===== Records provided

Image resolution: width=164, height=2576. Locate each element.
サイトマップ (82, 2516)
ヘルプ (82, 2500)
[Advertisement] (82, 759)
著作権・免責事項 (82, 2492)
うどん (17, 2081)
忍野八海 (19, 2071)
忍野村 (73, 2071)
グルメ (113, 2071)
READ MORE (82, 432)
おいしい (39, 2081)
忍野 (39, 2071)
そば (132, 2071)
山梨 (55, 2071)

==========

Task prompt: Give every line above again, word for word.

Expected output:
Image resolution: width=164, height=2576. Locate each element.
サイトマップ (82, 2516)
ヘルプ (82, 2500)
[Advertisement] (82, 759)
著作権・免責事項 (82, 2492)
うどん (17, 2081)
忍野八海 (19, 2071)
忍野村 (73, 2071)
グルメ (113, 2071)
READ MORE (82, 432)
おいしい (39, 2081)
忍野 (39, 2071)
そば (132, 2071)
山梨 (55, 2071)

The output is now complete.